For contracts for services, specialty trade construction, or supplies, SBA will find that a prime contractor on a set-aside contract is performing the primary and vital work of the contract, when it can demonstrate that it and any of its similarly situated subcontractors, will meet the limitations on subcontracting found at 13 C.F.R. 125.6. 13 C.F.R. § 121.103(h)(3)(iii). Compliance with the limitations on subcontracting is determined by looking at the contracting dollars received by the prime contractor from the government as compared to the dollars paid to non-similarly situated entities.

While contracts for service, specialty trade construction, or supplies take all of the “work” into consideration, contracts for general construction are a bit different.

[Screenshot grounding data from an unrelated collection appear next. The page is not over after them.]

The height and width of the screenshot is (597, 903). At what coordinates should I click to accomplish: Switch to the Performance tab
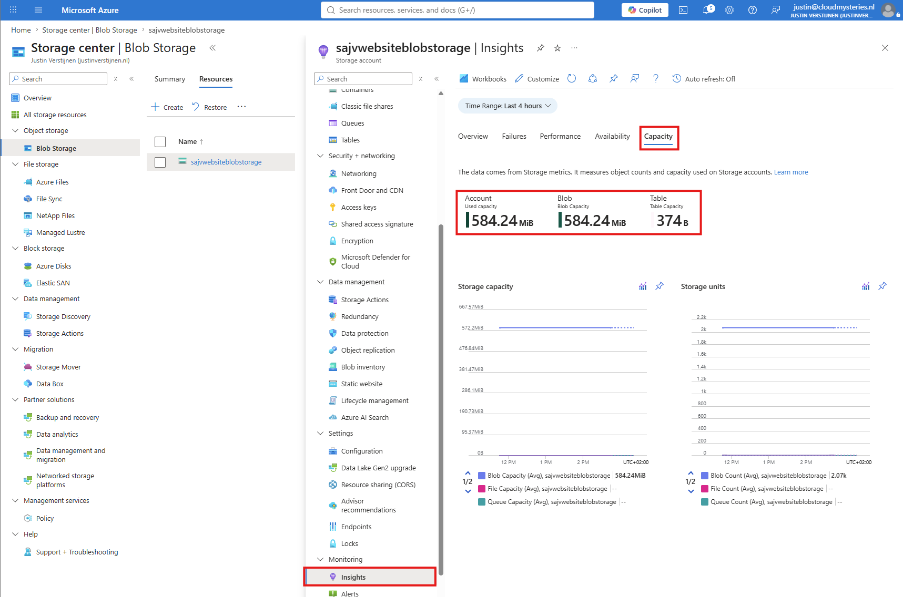[x=560, y=136]
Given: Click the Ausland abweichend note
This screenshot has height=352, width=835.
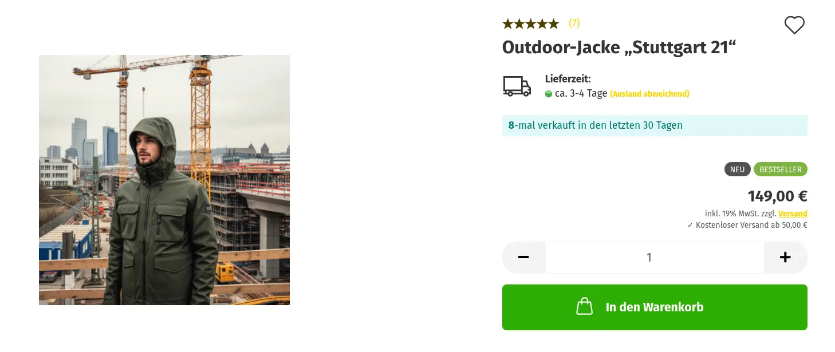Looking at the screenshot, I should 649,94.
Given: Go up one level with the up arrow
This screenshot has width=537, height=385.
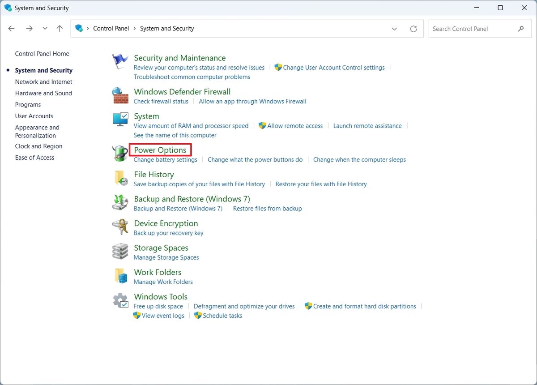Looking at the screenshot, I should [x=60, y=28].
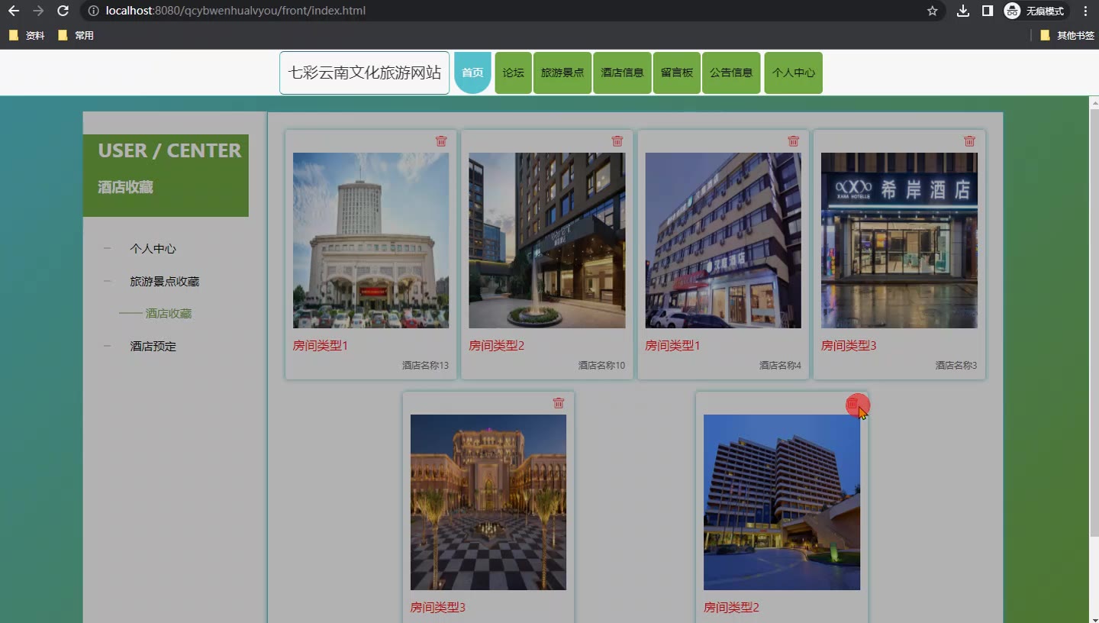Open the 论坛 navigation tab
This screenshot has width=1099, height=623.
click(x=513, y=73)
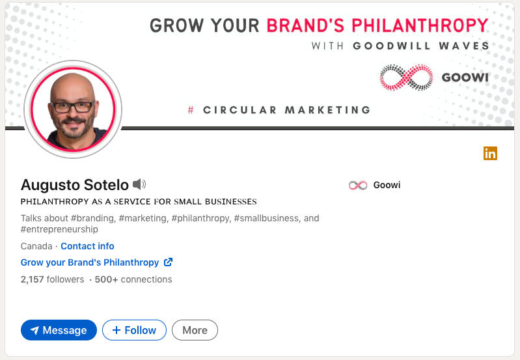Click the small Goowi logo beside company name
Screen dimensions: 520x360
coord(358,186)
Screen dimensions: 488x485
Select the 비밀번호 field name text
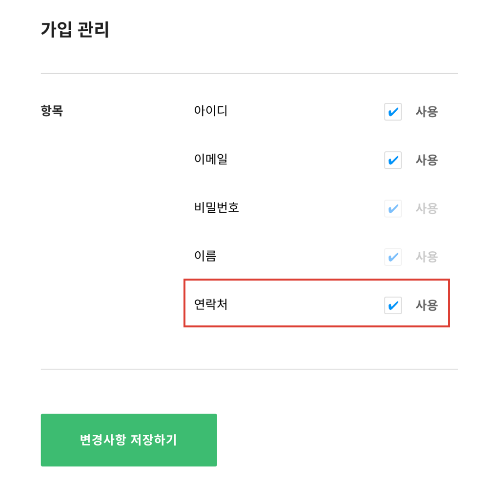(217, 208)
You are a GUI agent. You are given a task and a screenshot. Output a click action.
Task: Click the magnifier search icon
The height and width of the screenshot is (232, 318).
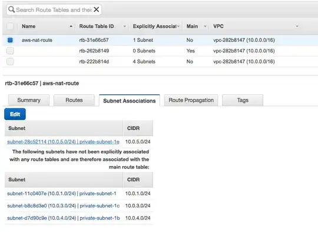pos(12,9)
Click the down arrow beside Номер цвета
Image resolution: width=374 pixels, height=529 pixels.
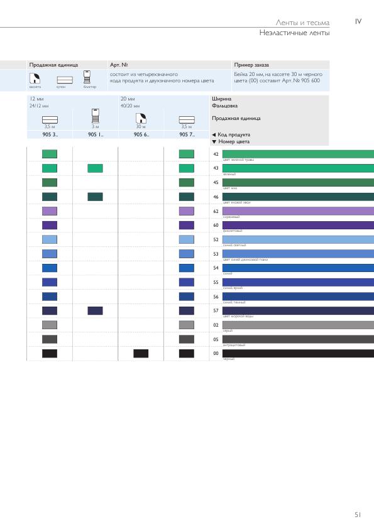[214, 142]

The primary and vital parts of a general construction contract are specific as to the type of work being performed. Per 13 C.F.R. § 121.103(h)(3)(iv), the prime contractor must perform the “management, supervision, and oversight of the project, including coordinating the work of various subcontractors, not the actual construction work performed.”

Unduly Reliant

As mentioned, a prime contractor will be found to have an ostensible subcontractor if they are unduly reliant on a subcontractor. OHA has determined that there are four factors to look at when assessing whether a prime contractor is unduly reliant on one of its subcontractors. Those factors are as follows:

(1) The proposed subcontractor is the incumbent that is ineligible to compete for the procurement;

(2) The prime contractor intends to hire the large majority of its workforce from the subcontractor;

(3) The prime contractor’s proposed management previously served with the subcontractor on the incumbent contract; and

(4) The prime contractor lacks relevant experience and must rely on its subcontractor to win the contract.

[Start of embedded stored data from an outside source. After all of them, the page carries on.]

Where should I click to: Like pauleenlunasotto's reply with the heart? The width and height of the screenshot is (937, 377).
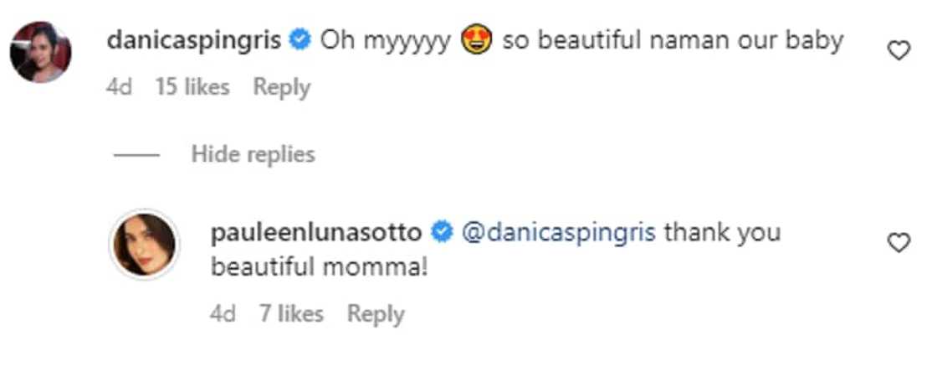(899, 243)
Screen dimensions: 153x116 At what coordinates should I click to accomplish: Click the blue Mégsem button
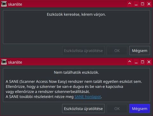140,109
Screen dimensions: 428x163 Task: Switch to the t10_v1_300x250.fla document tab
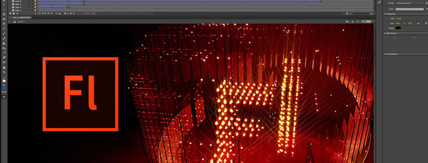[21, 17]
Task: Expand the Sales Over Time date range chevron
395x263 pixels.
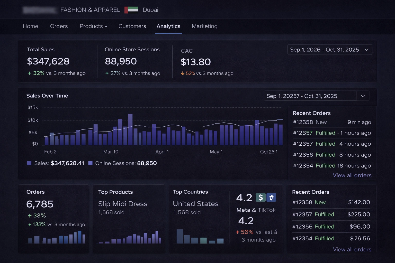Action: [363, 96]
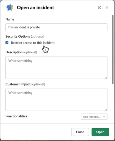
Task: Click the Name field containing 'this incident is private'
Action: [x=56, y=27]
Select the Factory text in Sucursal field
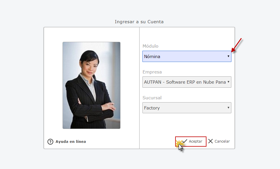Screen dimensions: 280x169 [x=152, y=108]
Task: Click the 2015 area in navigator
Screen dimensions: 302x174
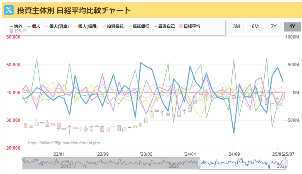Action: [x=66, y=166]
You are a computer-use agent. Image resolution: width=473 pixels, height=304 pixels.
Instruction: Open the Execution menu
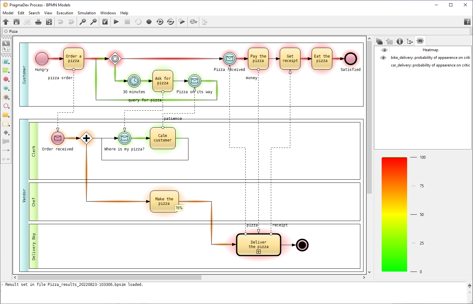pyautogui.click(x=65, y=13)
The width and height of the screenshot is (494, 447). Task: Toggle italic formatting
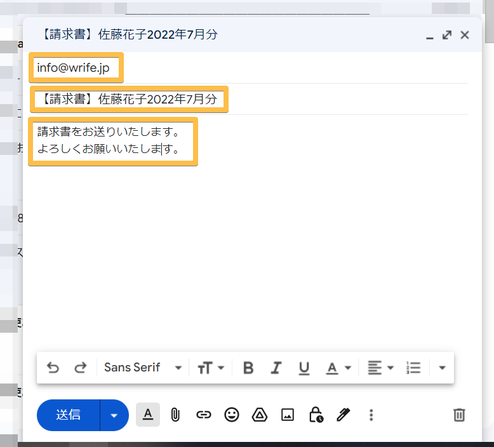click(276, 368)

There does not need to be a finding of all four factors. Any one of these factors can be enough to determine that the prime contractor is unduly reliant on one of its subcontractors. Junius J. Dion D/B/A/ Risen Video Production, SBA No. SIZ-6306 (Aug. 12, 2024). In that case, though, the proposal showed that the subcontractor would employ many of the employees.

Joint Ventures

We would be remiss not to mention a clarification to how the ostensible subcontractor and joint venture rules interact. In January, SBA clarified some previously ambiguous language that applied to joint ventures between a protégé and its SBA approved mentor as part of the SBA’s Small Business Mentor Protégé Program.

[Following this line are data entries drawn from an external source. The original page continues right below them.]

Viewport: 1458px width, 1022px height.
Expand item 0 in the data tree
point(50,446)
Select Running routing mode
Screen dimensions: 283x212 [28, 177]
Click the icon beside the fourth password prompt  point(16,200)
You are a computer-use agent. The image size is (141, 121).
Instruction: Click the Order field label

A joint venture offeror is ineligible as a small business concern, an 8(a) small business concern, a certified HUBZone small business concern, a WOSB/EDWOSB concern, or a VO/SDVO small business concern where SBA determines that the managing joint venture partner will not perform 40% of the work to be performed by the joint venture.

13 C.F.R. § 121.103(h)(3)(v). If that number looks familiar, 40% is the amount that a small business managing venturer must perform on any small business contract awarded to a small business joint venture per 13 C.F.R. § 125.8. And, of course, the joint venture still must have a joint venture agreement that complies with the appropriate joint venture regulations.

When should the prime contractor demonstrate compliance? Compliance with the ostensible subcontractor rule is assessed at the time the proposal is submitted. It is common in federal government contracting to enhance a proposal by using the experience and past performance of a subcontractor to enhance the proposal, so it would only make sense to demonstrate that the prime contractor meets the primary and vital requirements, and is not unduly reliant on the subcontractor, in its proposal.

So, the proposal must be clear that the contractor will meet the limitations on subcontracting, and SBA’s inquiry may stop there, as noted in this case. It’s doubly important that the proposal and any delineations of workshare by a subcontractor are crystal clear that the limitations on subcontracting will be followed.

***

Don’t get caught red handed with an ostensible subcontractor. Make sure that proposals clearly demonstrate which party will be performing what work. And ensure that the prime contractor meets the requirements for licenses, capabilities, experience, etc.